[SERVER-39219] Insert Performance with MongoDB 3.4.10 and MongoDB 4.0.5 by mongostat Created: 28/Jan/19  Updated: 27/Oct/23  Resolved: 13/Mar/23

Status: Closed
Project: Core Server
Component/s: Performance, Storage, WiredTiger
Affects Version/s: 4.0.5
Fix Version/s: 4.3 Desired

Type: Question Priority: Major - P3
Reporter: Dennis Assignee: Backlog - Storage Engines Team
Resolution: Gone away Votes: 0
Labels: customer-mgmt
Remaining Estimate: Not Specified
Time Spent: Not Specified
Original Estimate: Not Specified

Attachments: Text File 3.4.10.txt     Text File 4.0.5.txt     PNG File cache.png     PNG File ops_manager_20190829.png    
Assigned Teams:
Storage Engines
Sprint: Storage Engines 2019-06-17, Storage Engines 2019-07-01, Storage Engines 2019-08-12
Participants:
Story Points: 5

 Description   

When we insert 700 million data with MongoDB 3.4.10, it needs 4.5 hours. But when we upgrade to MongoDB 4.0.5, it needs 6.5 hours. As time goes on, insert the same data need more and more time. Where can I check the setting to improve my performance.

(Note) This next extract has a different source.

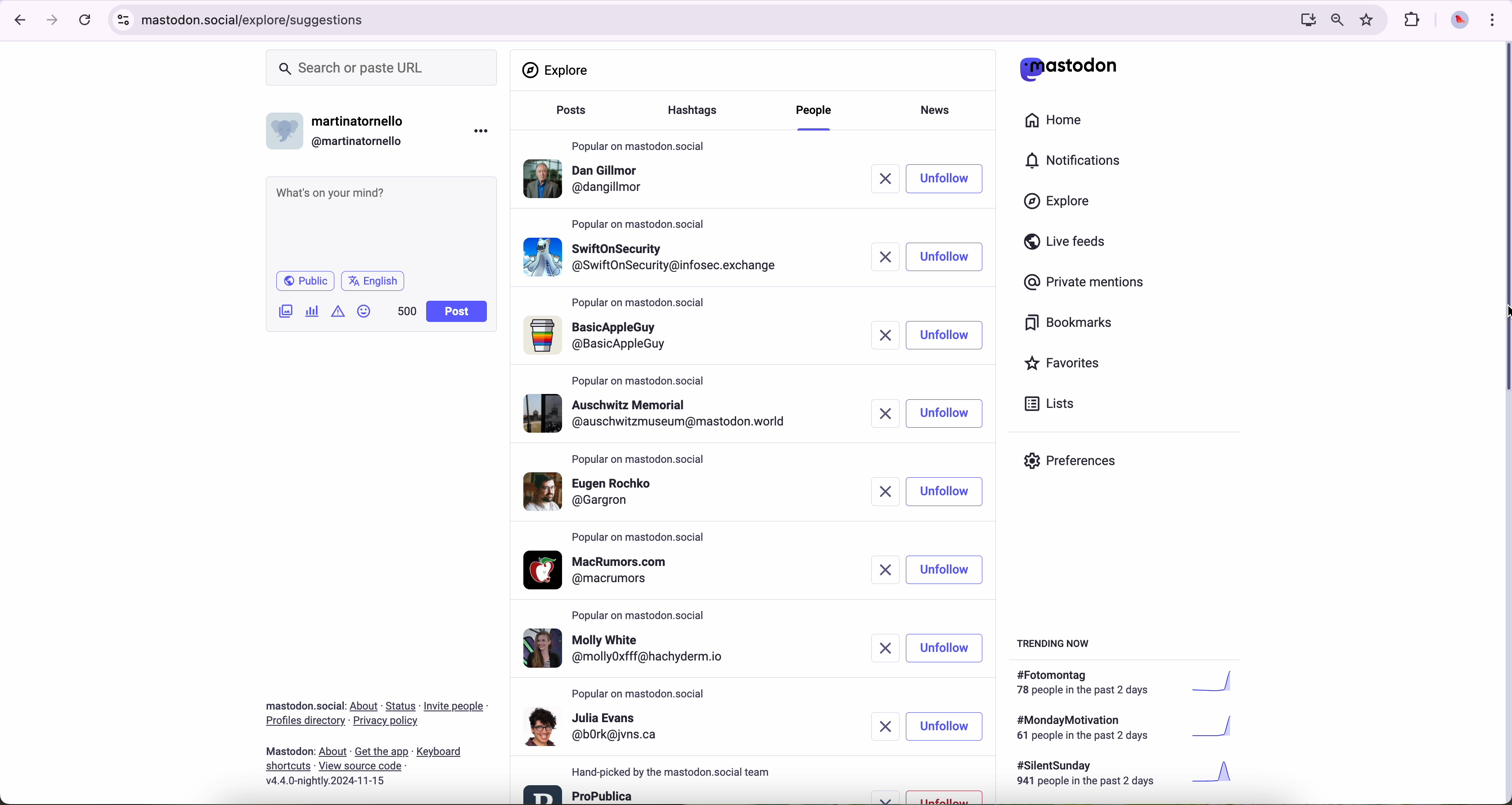 The height and width of the screenshot is (805, 1512). What do you see at coordinates (644, 613) in the screenshot?
I see `popular on mastodon.social` at bounding box center [644, 613].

In MongoDB 3.4.10 cache dirty under 6%, but in MongoDB 4.0.5 cache dirty will up to 20%. We install MongoDB with default setting, and disable NUMA. Related content as attachments, thanks a lot!!



 Comments   
Comment by Sulabh Mahajan [ 13/Mar/23 ]

I am closing this issue as it is no longer relevant for the currently supported releases. Please re-open a new ticket if this applies to a more recent release.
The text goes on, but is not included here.